As an example, one of Lou's hobbies while traveling with Herbert was translating a manual on mining and metallurgy from Latin to English, De Re Metallica. Herbert added the explanatory notes and they published this work in 1912. The translation is noted for its clarity of language and the extensive footnotes. However, while living in London in 1914 World War I broke out and Herbert and Lou experienced the horrors of the "Great War" first hand. Spending a great deal of time establishing relief work for the victims of the war.
Upon her return to the United States in 1917, Lou did not stop activism for her husband's career as United States Secretary of Commerce. The main organization she kept close relations with for most of her life was the Girl Scouts. Lou served on various positions within the organization and was a president twice, as well during two decades.
With all of Lou's qualities as an accomplished woman, her four years as the first lady, for the most part, obscure and unremarkable. The Hoover's stopped the routine of social obligations such as the dinners and parties of previous residents of the White House. Celebrating with the Washington DC elite as well as keeping a very large staff for the East and West Wing of the White House.
The Hoover's had a strong belief that to combat the effects of the depression was to ask the private sector to keep the status quo. Believing the federal government did not have the right to force people to do anything. For this reason, Herbert and Lou relied on people's goodwill to help each other.
The President urged the manufacturers to continue production and keep their workers employed. However, the employees stopped spending the eventually many manufacturers had to stop production and lay off these workers. In a speech Herbert made in 1932 he states, "we met the situation with proposals to private business and the Congress of the most gigantic program of economic defense and counterattack ever evolved in the history of the Republic. These programs, unparalleled in the history of depressions of any country and in any time, to care for distress, to provide employment, to aid agriculture, to maintain the financial stability of the country, to safeguard the savings of the people, to protect their homes, are not in the past tense—they are in action."
Lou was working on her own relief efforts. Through the General Federation of Women's Clubs, the Parent-Teacher Organization, and the Girl Scouts, Lou backed the President's efforts with local agencies to help people on a one to one basis. This effort was slow and inadequate as well.
As the Depression escalated, Hoover's favorable image declined. What was not reported at the time was, the enormous staff they hired to help with their various projects, paying for many of their salaries and benefits out of their own pockets. The press never had the opportunity to report that Lou, on many occasions, gave donations to poverty-struck citizens that wrote letters asking for help. She refused to put her name on the donations and channeled them through others or an organization.

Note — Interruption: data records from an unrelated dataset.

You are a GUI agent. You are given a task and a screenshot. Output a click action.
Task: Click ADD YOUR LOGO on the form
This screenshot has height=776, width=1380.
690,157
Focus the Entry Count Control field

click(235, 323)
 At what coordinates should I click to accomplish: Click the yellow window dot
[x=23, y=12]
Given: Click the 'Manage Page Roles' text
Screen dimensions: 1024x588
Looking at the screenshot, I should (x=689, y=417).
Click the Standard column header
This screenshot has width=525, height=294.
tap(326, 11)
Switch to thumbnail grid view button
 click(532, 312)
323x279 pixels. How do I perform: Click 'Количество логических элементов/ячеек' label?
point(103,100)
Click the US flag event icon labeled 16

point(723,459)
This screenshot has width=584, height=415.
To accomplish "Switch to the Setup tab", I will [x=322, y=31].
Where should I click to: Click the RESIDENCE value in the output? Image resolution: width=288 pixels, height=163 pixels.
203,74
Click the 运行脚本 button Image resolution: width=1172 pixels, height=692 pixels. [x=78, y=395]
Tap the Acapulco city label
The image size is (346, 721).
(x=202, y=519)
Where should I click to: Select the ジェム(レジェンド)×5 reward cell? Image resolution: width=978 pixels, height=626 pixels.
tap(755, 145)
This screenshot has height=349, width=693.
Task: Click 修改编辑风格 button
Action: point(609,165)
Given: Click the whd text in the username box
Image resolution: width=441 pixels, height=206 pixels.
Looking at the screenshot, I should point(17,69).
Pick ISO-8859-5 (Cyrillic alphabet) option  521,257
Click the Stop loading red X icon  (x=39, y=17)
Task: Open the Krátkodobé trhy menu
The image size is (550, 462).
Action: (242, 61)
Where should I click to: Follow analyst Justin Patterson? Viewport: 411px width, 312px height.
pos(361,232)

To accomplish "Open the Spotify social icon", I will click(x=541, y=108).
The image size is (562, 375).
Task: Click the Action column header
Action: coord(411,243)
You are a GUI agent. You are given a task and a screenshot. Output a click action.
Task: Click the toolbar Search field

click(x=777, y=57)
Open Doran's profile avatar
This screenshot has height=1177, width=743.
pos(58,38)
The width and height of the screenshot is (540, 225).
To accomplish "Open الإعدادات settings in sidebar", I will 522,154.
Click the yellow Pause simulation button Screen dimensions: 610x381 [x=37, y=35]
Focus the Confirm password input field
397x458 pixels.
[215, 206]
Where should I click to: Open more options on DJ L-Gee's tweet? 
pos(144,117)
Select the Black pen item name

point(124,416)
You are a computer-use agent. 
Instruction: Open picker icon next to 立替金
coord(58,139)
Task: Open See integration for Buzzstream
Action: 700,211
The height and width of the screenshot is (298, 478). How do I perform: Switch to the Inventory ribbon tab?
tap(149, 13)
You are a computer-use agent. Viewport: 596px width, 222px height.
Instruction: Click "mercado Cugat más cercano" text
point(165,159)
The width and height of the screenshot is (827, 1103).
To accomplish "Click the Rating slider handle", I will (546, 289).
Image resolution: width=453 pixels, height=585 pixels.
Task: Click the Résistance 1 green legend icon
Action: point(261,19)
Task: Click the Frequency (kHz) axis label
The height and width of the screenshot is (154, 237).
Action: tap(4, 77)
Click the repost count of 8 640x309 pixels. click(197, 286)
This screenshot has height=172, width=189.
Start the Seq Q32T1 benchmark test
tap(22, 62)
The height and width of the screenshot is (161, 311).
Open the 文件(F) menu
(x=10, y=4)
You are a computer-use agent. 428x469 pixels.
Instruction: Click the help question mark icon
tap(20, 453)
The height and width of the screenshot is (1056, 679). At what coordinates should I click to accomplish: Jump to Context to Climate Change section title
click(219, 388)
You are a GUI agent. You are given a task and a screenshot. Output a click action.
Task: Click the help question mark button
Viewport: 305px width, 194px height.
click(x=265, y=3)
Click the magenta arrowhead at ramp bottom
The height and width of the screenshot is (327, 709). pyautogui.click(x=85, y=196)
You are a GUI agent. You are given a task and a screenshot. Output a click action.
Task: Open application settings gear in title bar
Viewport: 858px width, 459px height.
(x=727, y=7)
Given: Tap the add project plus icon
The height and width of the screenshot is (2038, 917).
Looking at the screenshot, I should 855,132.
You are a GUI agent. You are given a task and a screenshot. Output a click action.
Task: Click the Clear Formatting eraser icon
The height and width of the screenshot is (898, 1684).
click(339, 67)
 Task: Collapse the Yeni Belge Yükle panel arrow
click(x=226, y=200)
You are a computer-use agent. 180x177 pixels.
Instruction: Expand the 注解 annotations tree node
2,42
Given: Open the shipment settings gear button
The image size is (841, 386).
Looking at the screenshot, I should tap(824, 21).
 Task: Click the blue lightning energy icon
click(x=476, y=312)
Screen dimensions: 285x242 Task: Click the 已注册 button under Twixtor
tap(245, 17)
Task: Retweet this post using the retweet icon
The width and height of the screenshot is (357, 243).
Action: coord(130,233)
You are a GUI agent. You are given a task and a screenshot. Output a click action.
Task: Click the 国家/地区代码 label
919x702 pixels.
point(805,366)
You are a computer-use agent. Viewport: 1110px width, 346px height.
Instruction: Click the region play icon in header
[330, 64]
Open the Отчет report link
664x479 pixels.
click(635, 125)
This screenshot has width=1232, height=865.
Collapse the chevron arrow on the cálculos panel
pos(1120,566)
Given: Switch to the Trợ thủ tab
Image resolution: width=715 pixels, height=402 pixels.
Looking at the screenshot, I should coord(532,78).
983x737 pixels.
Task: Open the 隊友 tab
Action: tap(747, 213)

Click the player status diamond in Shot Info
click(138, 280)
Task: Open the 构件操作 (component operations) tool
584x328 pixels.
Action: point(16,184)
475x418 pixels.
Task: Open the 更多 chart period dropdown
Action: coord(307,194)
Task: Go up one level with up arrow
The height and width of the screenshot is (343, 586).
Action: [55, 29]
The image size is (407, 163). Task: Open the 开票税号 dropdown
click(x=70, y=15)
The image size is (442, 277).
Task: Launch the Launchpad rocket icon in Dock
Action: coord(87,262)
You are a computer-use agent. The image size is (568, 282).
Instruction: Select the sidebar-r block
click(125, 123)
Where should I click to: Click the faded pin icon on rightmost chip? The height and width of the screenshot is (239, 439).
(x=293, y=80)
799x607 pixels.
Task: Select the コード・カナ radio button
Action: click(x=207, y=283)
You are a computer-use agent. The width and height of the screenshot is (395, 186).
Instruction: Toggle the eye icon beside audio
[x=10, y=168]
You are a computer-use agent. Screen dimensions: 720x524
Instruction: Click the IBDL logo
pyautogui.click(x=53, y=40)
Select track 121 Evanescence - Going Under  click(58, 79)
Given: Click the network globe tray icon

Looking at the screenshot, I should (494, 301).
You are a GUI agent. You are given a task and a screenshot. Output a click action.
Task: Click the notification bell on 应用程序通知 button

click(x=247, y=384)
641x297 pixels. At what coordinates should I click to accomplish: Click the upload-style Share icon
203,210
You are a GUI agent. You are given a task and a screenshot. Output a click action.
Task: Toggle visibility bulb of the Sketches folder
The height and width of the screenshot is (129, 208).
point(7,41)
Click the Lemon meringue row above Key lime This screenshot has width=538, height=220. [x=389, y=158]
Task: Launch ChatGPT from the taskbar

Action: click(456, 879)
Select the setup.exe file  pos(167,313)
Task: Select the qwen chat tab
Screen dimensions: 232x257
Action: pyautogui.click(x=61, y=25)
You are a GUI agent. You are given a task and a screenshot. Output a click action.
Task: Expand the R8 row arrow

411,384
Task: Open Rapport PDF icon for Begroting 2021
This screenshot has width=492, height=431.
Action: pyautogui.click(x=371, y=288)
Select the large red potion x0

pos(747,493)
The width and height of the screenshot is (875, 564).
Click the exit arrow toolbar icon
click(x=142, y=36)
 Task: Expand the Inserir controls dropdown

Lou was a very private person and refused to let the press into their private lives. She refused to be quoted by the press and in 1932, Mary Austin wrote Earth Horizon that exemplified Lou's lack of control over what was said about her in print. Once a close friend of the Hoover's, Mary lost contact with them during the "Great War" and "waged guerilla warfare whenever opportunity offered against them both," wrote Nancy Beck Young, author of, Lou Henry Hoover-Activist First Lady.
Her charitable nature was one of the main reasons Lou keep the press at bay. Young wrote, "This respect for privacy emanated from two sources: Hoover's personal approach to relief, and her pragmatic sensibility. If word spread too widely that she would provide help to those who asked, her limited resources and staff would have been overwhelmed by request."
Lou opened the door for future generations of first ladies. Her innovative style, feminist nature, as well as her generosity was overshadowed by the difficult era she lived in. Herbert and Lou worked as a team during World War I in Europe, but as the stress of the depression mounted their efforts took them in different directions. This lack of teamwork is one of the main reason's Herbert was unable to get re-elected. Her predecessor, Eleanor Roosevelt, took the reins from Lou and walked the same path. Lou's attention to detail and her purposeful life was overshadowed by the times. Her feminist personality should have been a beacon for future first ladies.